Мама что-то ласково шептала, целовала ее в голову, пригревала, пока часть горя не вышла из Пип в виде соплей и слез, и тогда у нее возникло чувство, что, сорвавшись, она поступилась каким-то ценным преимуществом. Она высвободилась и пошла в ванную привести себя в порядок.

На полках – выцветшие фланелевые простыни, на которых она спала еще в детстве. На вешалке – все то же застиранное банное полотенце, мать пользовалась им уже двадцать лет. На бетонном полу крошечного душа, который мать регулярно терла и скребла, давно не осталось ни следа краски.
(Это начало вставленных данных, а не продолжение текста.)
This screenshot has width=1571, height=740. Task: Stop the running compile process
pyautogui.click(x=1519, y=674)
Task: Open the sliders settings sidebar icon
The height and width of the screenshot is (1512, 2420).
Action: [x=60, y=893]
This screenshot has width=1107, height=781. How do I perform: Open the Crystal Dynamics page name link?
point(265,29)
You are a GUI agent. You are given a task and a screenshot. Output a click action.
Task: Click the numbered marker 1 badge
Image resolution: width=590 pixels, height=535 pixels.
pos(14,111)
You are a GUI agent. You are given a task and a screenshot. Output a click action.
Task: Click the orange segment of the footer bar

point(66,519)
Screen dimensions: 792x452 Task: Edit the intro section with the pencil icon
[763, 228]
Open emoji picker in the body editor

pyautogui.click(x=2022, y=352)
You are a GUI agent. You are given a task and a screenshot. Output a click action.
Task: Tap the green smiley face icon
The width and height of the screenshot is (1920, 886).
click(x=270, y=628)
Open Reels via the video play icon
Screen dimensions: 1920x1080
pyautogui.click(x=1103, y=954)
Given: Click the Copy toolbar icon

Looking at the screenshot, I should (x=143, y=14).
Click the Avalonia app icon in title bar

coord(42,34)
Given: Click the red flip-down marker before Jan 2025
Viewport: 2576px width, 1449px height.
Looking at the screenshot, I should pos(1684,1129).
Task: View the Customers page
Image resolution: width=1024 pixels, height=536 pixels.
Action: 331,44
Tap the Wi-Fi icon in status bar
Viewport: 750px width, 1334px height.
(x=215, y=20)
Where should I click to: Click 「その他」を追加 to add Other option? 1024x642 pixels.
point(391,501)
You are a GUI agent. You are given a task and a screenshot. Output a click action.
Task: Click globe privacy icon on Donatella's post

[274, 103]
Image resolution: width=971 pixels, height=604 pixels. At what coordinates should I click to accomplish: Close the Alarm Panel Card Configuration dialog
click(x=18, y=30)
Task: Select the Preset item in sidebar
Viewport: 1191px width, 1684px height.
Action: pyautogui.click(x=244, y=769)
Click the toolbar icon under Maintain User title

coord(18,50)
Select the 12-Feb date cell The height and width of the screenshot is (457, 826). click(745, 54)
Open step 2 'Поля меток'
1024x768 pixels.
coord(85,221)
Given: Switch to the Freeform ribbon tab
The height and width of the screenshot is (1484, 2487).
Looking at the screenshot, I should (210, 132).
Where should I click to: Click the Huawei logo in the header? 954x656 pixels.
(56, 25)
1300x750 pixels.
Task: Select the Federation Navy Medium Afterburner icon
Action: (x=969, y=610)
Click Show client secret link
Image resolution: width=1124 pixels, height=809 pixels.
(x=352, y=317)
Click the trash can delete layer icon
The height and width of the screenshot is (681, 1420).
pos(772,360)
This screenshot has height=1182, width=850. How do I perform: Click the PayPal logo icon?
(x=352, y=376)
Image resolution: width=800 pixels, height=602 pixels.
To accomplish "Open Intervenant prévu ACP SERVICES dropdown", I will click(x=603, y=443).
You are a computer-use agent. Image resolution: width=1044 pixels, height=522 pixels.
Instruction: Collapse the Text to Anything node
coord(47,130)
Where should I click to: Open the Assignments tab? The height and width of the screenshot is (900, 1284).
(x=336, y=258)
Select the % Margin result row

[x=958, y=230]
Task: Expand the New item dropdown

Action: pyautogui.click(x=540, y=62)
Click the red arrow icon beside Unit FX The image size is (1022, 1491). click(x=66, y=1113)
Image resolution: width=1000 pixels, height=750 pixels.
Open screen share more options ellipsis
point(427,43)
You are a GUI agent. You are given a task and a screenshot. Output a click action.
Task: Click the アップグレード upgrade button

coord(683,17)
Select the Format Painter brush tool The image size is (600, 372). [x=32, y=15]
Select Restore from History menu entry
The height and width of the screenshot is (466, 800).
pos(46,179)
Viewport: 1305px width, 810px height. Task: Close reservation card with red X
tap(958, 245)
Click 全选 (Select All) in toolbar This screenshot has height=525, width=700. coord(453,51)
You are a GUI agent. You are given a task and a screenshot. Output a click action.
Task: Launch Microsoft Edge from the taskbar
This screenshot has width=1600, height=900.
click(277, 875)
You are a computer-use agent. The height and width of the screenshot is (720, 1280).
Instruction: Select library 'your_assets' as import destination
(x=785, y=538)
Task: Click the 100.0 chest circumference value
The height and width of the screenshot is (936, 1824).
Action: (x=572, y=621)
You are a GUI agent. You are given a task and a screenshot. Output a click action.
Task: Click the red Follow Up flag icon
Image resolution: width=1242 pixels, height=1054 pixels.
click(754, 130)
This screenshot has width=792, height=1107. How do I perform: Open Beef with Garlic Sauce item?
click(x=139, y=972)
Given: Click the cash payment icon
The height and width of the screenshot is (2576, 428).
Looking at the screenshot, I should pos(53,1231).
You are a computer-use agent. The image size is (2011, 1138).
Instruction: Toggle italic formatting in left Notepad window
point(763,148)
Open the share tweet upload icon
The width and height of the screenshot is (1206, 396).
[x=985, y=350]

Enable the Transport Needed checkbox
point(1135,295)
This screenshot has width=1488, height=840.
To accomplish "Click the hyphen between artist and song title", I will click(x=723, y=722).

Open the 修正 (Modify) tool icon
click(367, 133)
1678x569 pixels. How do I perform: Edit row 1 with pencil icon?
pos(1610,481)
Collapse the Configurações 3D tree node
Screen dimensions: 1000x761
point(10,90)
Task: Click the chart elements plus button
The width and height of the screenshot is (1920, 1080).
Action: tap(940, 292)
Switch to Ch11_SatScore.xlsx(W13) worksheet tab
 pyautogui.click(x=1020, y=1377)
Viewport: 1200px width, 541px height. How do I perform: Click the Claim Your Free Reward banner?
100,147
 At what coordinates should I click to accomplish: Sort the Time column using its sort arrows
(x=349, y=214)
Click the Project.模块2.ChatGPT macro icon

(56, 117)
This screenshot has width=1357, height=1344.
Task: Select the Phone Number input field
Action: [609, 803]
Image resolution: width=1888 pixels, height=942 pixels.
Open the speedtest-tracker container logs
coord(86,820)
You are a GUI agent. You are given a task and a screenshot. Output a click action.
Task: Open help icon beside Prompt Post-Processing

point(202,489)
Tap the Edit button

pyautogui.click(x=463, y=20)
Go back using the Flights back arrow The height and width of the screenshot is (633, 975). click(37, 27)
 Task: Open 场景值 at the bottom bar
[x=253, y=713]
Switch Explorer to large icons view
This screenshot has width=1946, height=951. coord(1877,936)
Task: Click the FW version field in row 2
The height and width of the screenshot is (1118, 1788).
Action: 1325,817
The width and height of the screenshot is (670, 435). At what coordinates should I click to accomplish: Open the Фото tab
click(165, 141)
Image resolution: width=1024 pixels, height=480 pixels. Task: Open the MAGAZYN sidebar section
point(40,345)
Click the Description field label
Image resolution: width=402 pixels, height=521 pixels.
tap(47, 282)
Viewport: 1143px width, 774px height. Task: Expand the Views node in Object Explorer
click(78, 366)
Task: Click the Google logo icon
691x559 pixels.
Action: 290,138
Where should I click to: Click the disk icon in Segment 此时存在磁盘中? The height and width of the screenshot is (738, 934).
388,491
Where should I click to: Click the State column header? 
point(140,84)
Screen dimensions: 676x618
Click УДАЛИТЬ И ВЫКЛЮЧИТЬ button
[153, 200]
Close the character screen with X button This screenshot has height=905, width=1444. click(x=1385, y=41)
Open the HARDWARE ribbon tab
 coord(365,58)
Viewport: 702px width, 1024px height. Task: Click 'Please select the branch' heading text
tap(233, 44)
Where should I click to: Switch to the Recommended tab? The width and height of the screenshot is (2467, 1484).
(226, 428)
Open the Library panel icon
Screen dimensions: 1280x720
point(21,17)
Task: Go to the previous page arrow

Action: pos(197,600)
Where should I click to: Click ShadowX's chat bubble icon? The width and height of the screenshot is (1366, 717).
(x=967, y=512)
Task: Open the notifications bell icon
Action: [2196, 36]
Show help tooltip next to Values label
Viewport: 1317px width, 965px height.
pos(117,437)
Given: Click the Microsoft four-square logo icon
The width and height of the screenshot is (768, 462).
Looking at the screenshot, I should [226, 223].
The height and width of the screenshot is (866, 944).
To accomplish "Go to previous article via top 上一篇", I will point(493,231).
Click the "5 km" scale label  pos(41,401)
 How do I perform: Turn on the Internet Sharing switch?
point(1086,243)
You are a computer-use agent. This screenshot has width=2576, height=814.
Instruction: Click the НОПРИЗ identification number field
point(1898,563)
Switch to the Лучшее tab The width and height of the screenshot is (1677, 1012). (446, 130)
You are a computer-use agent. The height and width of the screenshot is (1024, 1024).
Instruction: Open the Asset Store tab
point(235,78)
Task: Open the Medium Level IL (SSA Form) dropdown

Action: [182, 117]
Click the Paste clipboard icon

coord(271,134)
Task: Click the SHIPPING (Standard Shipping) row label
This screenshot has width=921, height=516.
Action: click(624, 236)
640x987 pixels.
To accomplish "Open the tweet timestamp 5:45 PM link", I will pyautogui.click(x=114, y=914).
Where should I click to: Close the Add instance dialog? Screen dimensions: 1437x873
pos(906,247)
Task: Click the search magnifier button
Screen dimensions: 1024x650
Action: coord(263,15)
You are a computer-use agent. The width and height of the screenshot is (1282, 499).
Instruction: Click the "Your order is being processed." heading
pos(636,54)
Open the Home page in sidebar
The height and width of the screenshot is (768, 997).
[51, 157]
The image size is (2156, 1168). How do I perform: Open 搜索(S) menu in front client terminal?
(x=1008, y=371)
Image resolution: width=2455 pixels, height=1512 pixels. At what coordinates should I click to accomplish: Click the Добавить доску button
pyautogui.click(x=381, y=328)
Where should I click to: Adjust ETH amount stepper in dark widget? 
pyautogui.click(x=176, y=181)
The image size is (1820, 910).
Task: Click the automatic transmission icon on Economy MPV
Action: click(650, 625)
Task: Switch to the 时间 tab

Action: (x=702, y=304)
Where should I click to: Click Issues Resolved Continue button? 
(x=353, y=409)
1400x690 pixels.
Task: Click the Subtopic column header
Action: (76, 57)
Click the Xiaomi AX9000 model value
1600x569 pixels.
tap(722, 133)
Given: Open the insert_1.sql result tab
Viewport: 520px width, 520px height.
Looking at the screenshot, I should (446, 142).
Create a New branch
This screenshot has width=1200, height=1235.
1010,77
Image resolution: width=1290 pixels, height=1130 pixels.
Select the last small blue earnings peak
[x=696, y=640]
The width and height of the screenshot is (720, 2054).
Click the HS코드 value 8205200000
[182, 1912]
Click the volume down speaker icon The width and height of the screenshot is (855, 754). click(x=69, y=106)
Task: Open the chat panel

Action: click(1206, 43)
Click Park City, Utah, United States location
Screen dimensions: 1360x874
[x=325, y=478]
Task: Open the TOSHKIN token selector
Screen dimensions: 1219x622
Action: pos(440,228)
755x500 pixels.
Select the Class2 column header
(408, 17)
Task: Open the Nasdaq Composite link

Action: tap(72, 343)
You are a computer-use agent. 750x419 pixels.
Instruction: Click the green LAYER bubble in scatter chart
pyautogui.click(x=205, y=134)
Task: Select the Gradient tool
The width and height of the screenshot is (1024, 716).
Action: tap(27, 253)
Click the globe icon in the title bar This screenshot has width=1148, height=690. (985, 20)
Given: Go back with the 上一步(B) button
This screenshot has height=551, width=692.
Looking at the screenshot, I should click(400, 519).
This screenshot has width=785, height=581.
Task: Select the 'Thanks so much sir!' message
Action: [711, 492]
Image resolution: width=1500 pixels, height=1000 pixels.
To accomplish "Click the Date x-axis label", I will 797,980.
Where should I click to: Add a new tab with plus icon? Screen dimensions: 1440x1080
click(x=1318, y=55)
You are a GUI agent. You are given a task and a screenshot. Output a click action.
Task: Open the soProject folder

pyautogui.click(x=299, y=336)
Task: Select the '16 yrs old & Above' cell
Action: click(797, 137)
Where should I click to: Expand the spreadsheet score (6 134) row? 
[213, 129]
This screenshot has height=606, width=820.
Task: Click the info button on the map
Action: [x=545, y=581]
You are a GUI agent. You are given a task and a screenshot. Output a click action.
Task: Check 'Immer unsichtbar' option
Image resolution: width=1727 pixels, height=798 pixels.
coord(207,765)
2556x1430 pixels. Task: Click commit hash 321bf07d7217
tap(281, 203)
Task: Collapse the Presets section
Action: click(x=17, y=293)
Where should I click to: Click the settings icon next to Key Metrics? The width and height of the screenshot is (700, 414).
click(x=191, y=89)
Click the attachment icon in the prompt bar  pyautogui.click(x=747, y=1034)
Увидев, что мать ради нее зажгла на умывальнике две свечи, как для романтического свидания или религиозного ритуала, Пип чуть снова не разрыдалась.

– Потушила чечевицу и сделала капустный салат, как ты любишь, – сообщила ей мать, стоя у двери. – Забыла тебя спросить, ешь ли ты до сих пор мясо, поэтому не стала покупать отбивную.

– Трудновато жить в коммуне и не есть мяса, – сказала Пип. – Впрочем, я больше там не живу.

Открывая бутылку вина, привезенную исключительно для себя, и дожидаясь, пока мать выставит на стол угощение, на которое ей позволила расщедриться скидка для работников магазина, Пип излагала причины – по большей части вымышленные – своего ухода из дома на Тридцать третьей. Мать, похоже, верила каждому ее слову. Затем Пип налегала на вино, а мать жаловалась на веко (тика нет, но такое ощущение, что в любую минуту может снова начаться), на последние вторжения в ее личное пространство на работе, на бестактность к ней покупателей в магазине; рассказала о моральной дилемме, которую ставит перед ней кукареканье соседского петуха в три часа ночи. Пип рассчитывала отсидеться у матери с неделю, прийти в себя и понять, что делать дальше; но, хотя по идее она была для матери центром всего, вдруг появилось ощущение, что материнские навязчивые опасения и обиды – самодостаточная мини-вселенная. Что для Пип теперь нет, по большому счету, места в ее жизни.